RECORDED INFORMATION
++++
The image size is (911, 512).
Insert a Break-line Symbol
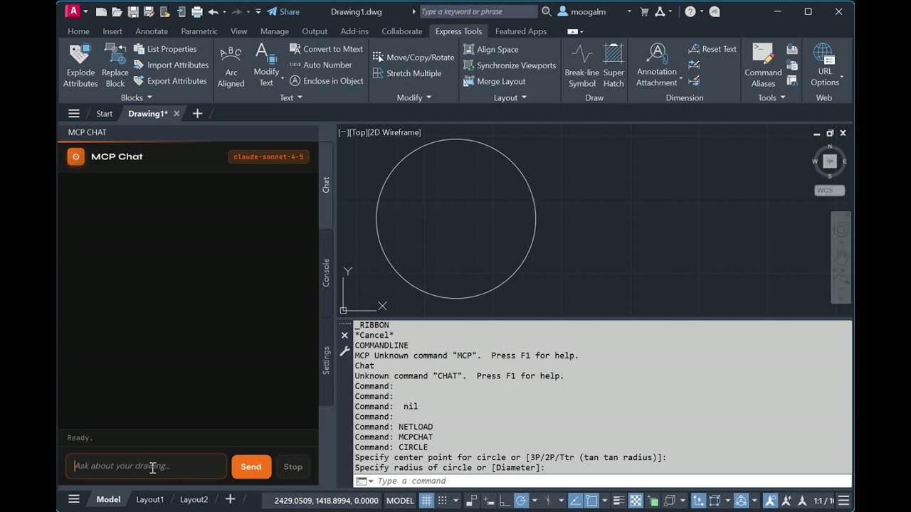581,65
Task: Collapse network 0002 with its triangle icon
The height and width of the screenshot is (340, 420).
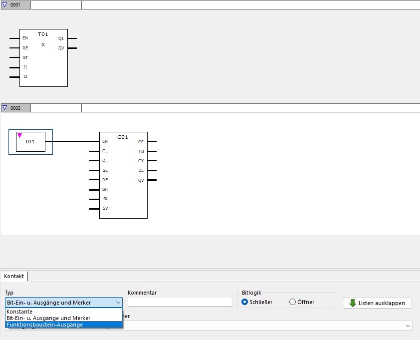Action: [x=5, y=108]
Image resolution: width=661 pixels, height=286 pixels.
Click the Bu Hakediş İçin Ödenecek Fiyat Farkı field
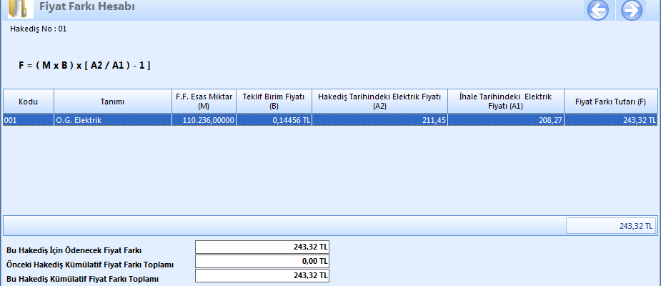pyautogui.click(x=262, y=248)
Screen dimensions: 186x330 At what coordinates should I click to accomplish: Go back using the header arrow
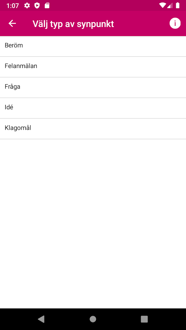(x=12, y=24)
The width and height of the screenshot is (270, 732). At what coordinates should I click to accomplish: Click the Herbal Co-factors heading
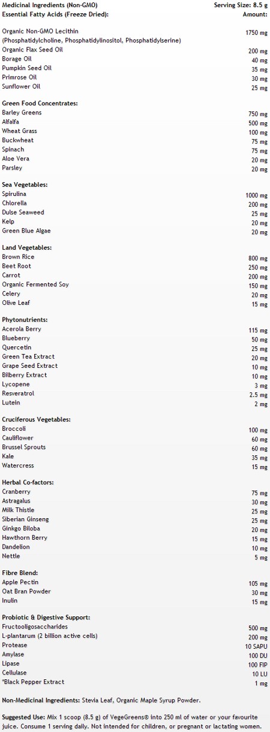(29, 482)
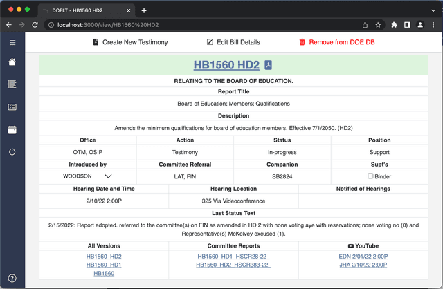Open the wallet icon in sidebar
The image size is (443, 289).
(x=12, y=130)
++++
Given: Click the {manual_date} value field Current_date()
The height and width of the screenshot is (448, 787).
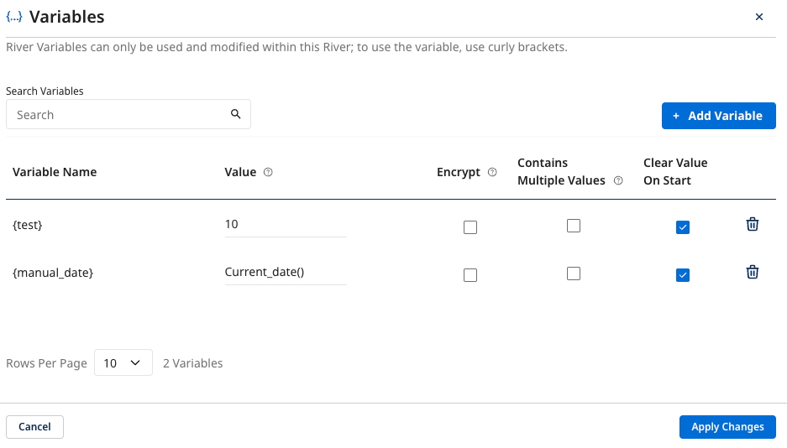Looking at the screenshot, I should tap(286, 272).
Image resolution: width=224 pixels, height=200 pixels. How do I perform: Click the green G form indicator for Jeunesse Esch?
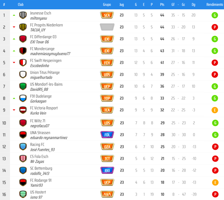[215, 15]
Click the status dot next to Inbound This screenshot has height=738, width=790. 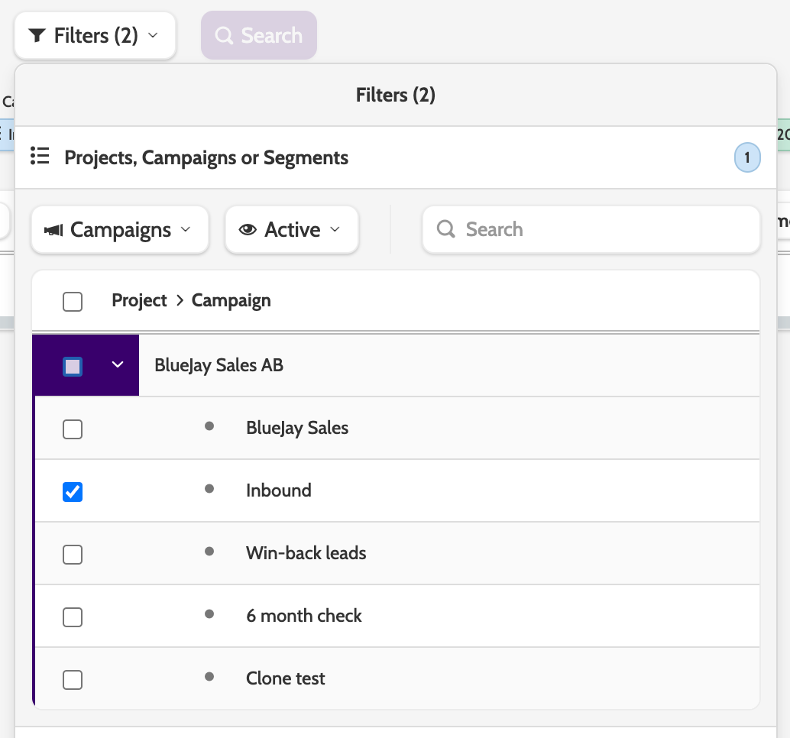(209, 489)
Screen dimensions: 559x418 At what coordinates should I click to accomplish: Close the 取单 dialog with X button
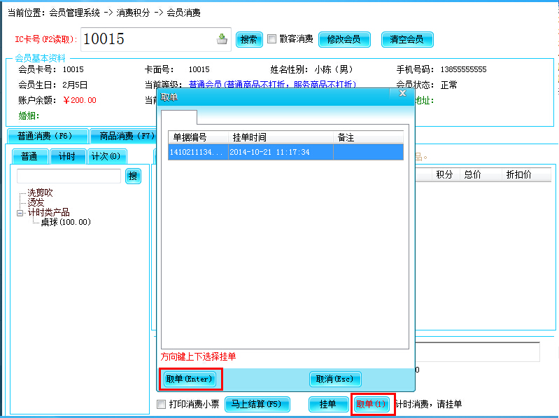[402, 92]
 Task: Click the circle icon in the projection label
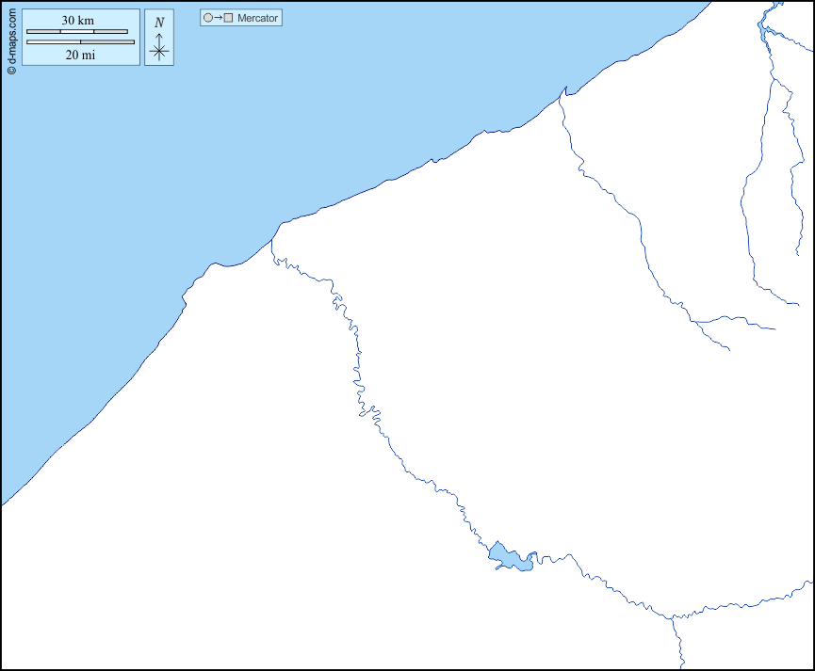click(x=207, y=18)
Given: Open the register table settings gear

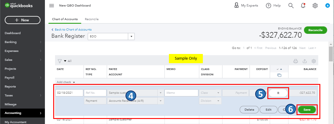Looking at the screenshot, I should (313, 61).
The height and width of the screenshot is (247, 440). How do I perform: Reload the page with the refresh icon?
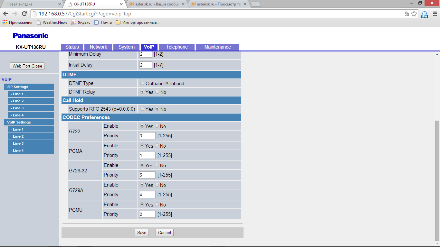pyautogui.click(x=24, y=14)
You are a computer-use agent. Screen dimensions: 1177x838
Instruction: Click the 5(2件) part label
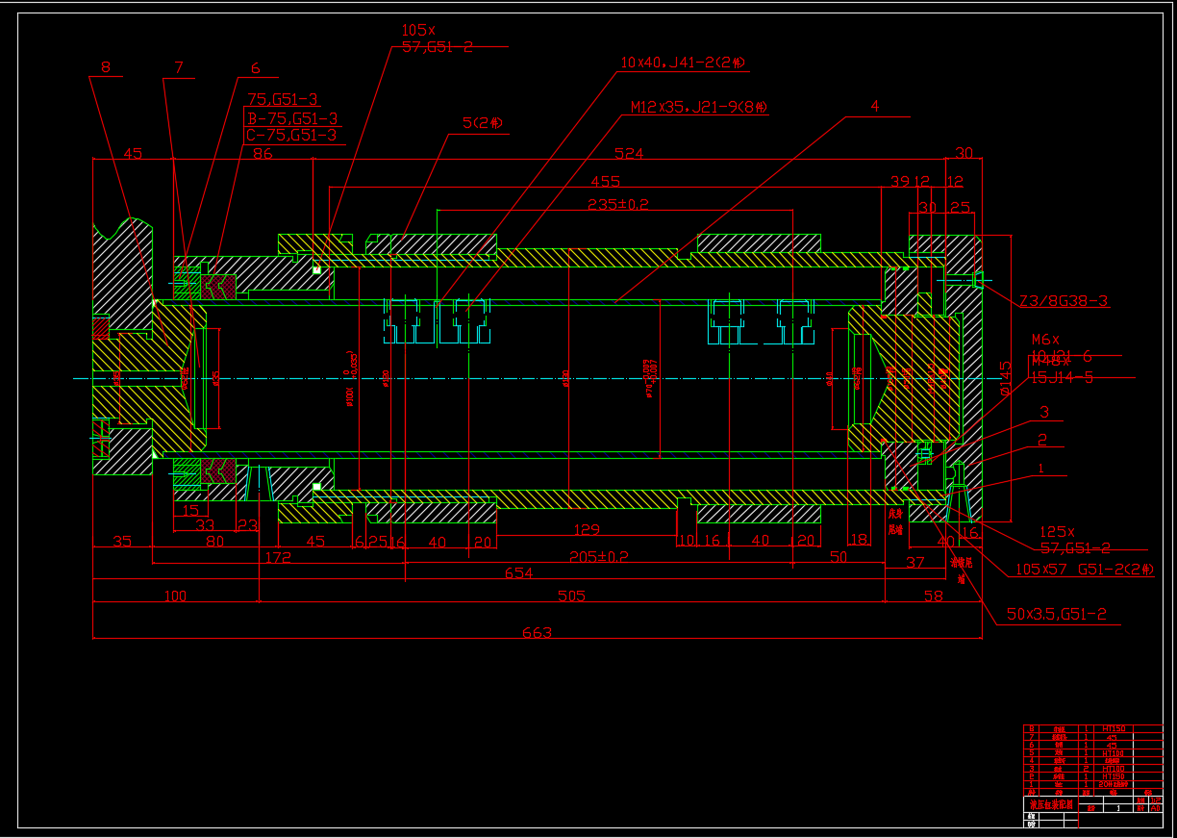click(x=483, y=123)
++++
TO DO
Rewrite the records from the line with "The image size is (911, 512)." to the line with "(x=12, y=130)", replacing "screenshot" with "screen capture" and changing nothing else. Omit the pictures from your answer.

FULL RESPONSE
The image size is (911, 512).
Insert a Break-line Symbol
581,65
Task: Collapse network 0002 with its triangle icon
The height and width of the screen capture is (340, 420).
Action: [x=5, y=108]
Image resolution: width=661 pixels, height=286 pixels.
Click the Bu Hakediş İçin Ödenecek Fiyat Farkı field
pyautogui.click(x=262, y=248)
Screen dimensions: 186x330 At what coordinates should I click to accomplish: Go back using the header arrow
(x=12, y=24)
The width and height of the screen capture is (270, 732). At what coordinates should I click to accomplish: Click the Herbal Co-factors heading
(29, 482)
Open the wallet icon in sidebar
The image size is (443, 289).
(x=12, y=130)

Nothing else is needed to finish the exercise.